EVEN during his darkest days while confined in a cold and dirty Damascus prison cell following the Yom Kippur War, Amnon Sharon was sure he would be freed.
After being captured during a battle in which five soldiers in his tank company were killed, Sharon spent eight months in captivity – five being tortured in solitary confinement – before being freed in a prisoner exchange.
He shared his story with The AJN last month while in Australia to promote the work of the Zahal Disabled Veterans Organisation (ZDVO) – known in Israel as Beit Halochem – which supports the care and rehabilitation of Israel’s 50,000 injured war veterans, victims of terror and their families.
Sharon told of how while in captivity, though not religious, he began to pray three times a day.
“When I finished to say my prayer, I felt all over my body warm streams, and inside a voice said to me, ‘Amnon, be strong. God is with you.’ And I believed that God was with me all the time,” he said.
He also started to have daydreams. In one, during November 1973, he dreamed he would be back home in Israel on June 8, 1974.
“I remember one brutal, very difficult interrogation and torture that I wanted to die,” he said.
“But then an inside voice said, ‘Amnon, be strong, every day you’re closer to June 8.’”
Sharon was set free on June 6.
“When you hope, you’re a pessimist. When you believe, you achieve your whole goal,” he said.

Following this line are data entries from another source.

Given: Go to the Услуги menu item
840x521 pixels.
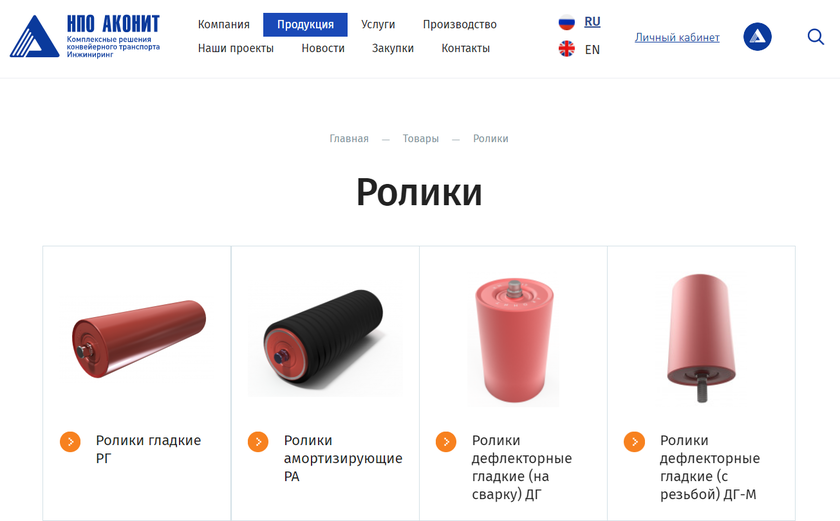Looking at the screenshot, I should (x=378, y=25).
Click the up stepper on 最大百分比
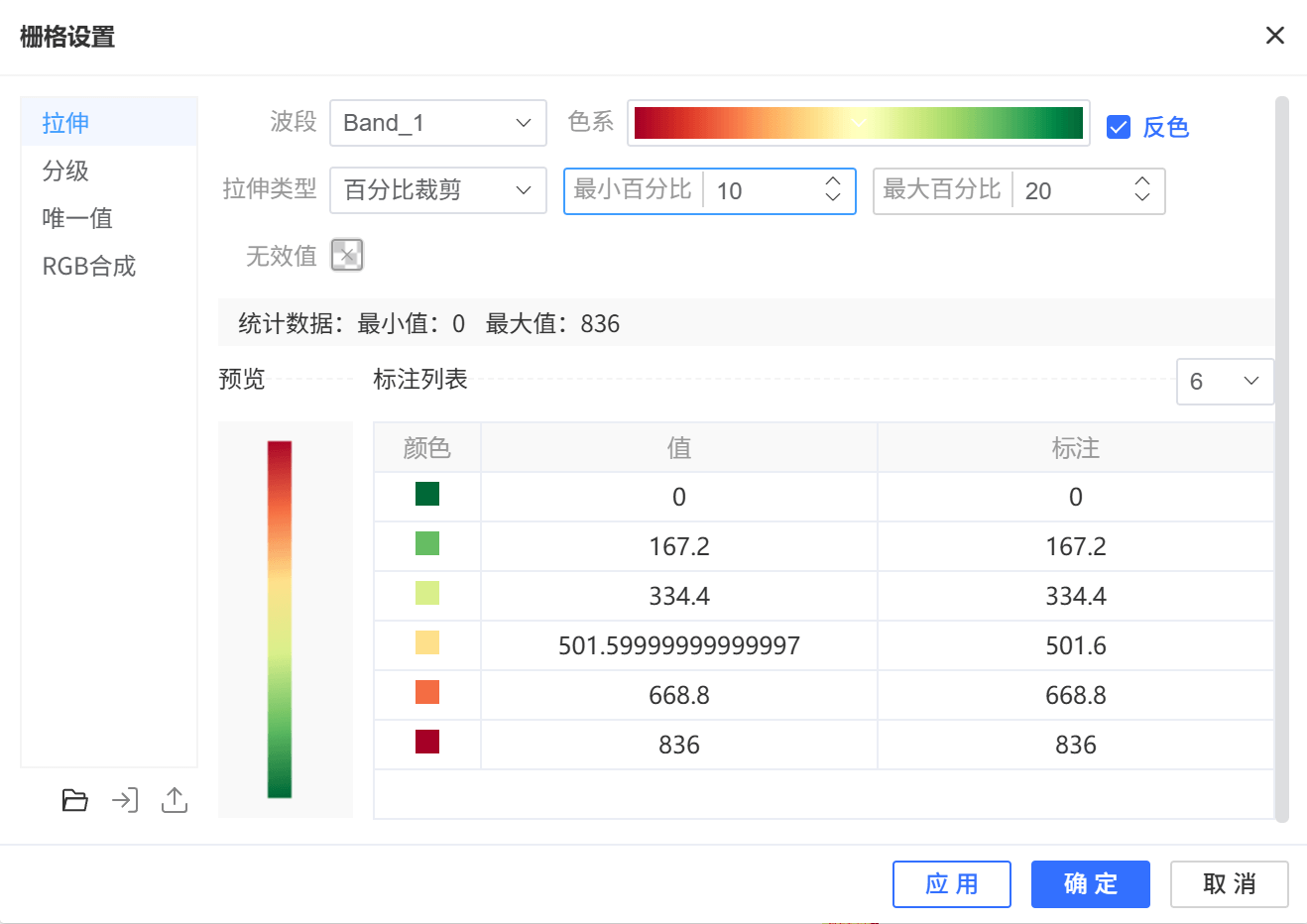This screenshot has height=924, width=1307. (x=1142, y=183)
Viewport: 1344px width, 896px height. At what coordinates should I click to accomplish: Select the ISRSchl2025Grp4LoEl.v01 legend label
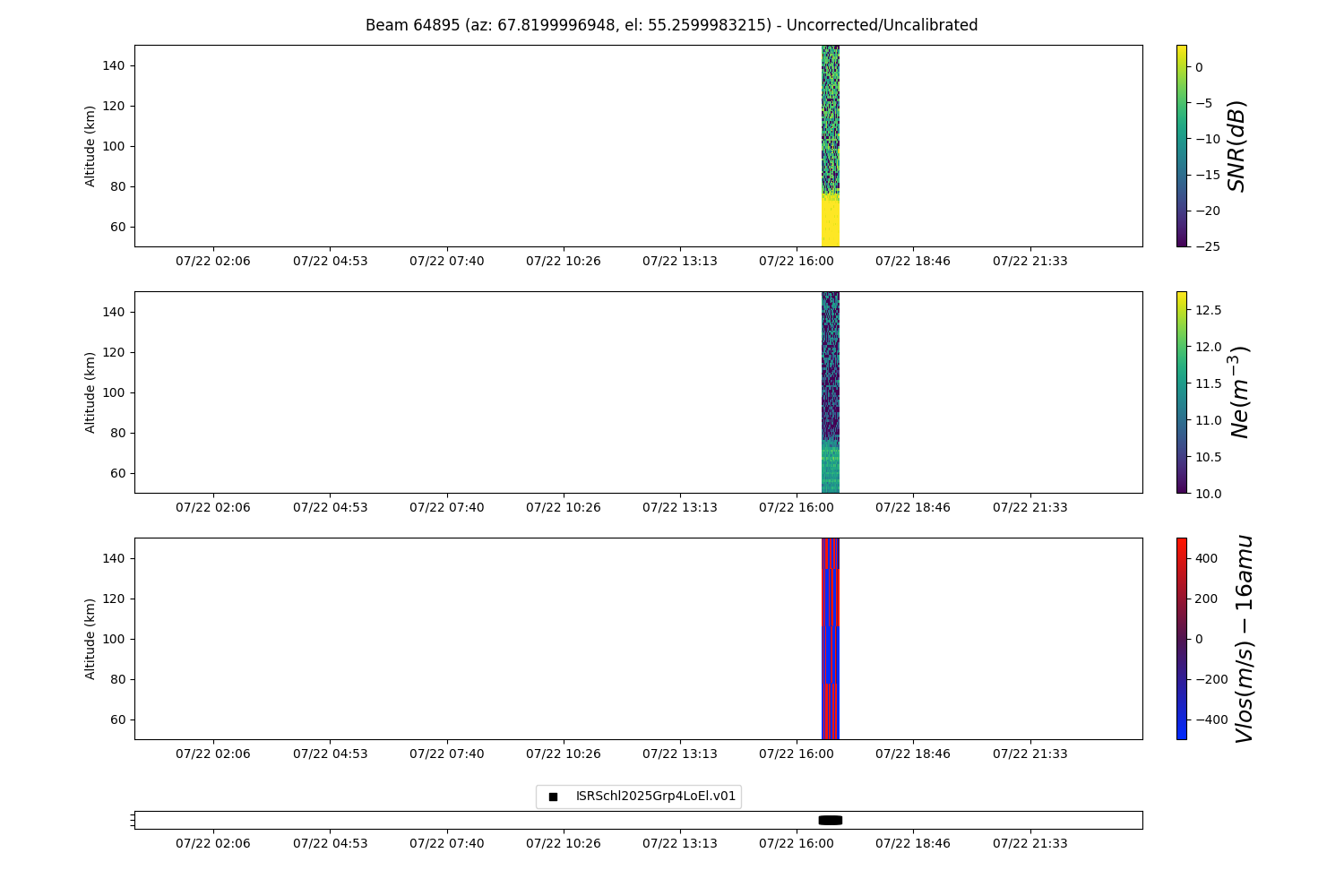[x=655, y=797]
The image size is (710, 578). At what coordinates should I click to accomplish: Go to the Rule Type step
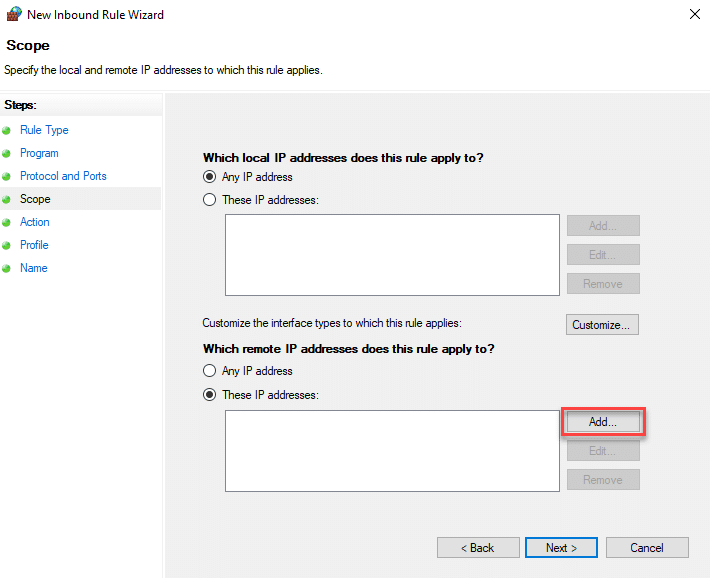click(44, 130)
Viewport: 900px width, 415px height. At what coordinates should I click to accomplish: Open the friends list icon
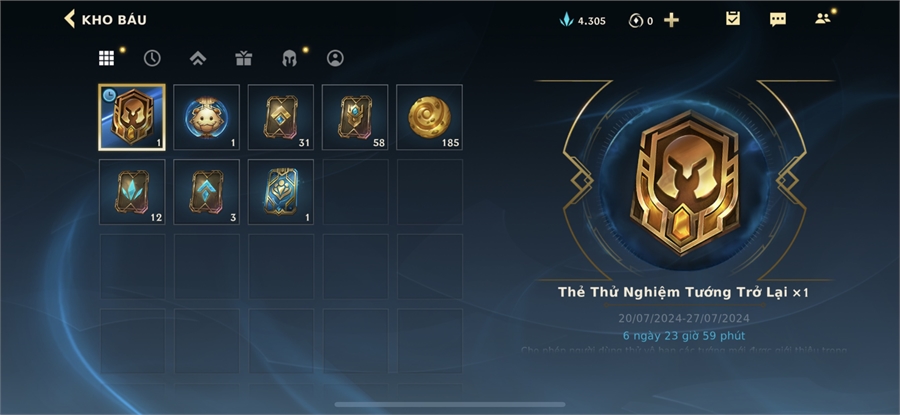[x=823, y=18]
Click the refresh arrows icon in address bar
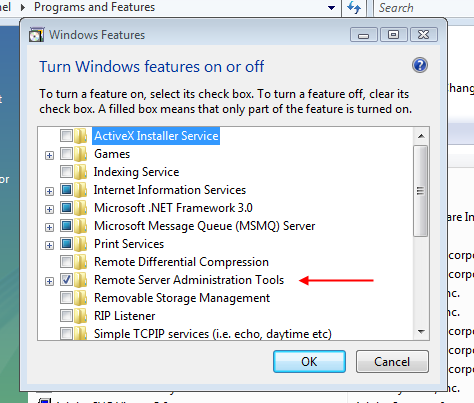Screen dimensions: 474x403 [354, 7]
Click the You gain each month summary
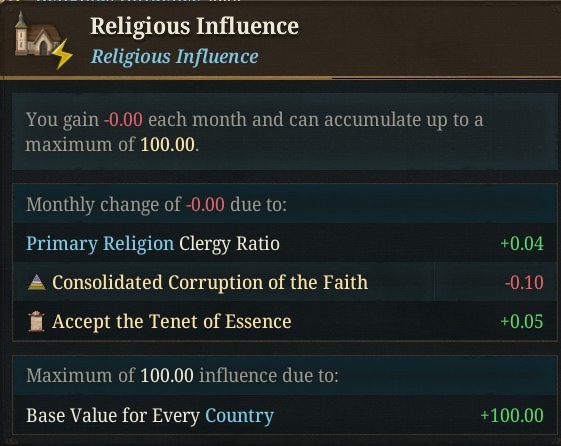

A month earlier, after being told by the Red Cross that his wife Bella had given birth to a son, he decided he would call him Dror, meaning freedom.
“Maybe it’s telepathic, but Bella thought the same, and she called him Dror. We didn’t speak,” he said.
Following his release, Sharon served for another 20 years in the armoured corps of the IDF.
More recently he was a consultant on the Israeli television program Prisoners of War, which inspired the hit US series Homeland.
Today, still suffering from post-traumatic stress disorder (PTSD), he spends a lot of his time at ZDVO’s Tel Aviv centre, where among other activities, he paints and sculpts.
“My teacher said that your demons, instead of being in your head, will be in the sculpture and the picture,” he said.
He added: “The love and the help of the people in Beit Halochem help us to be with our heads up and to feel as a regular man. It’s a second home for us.”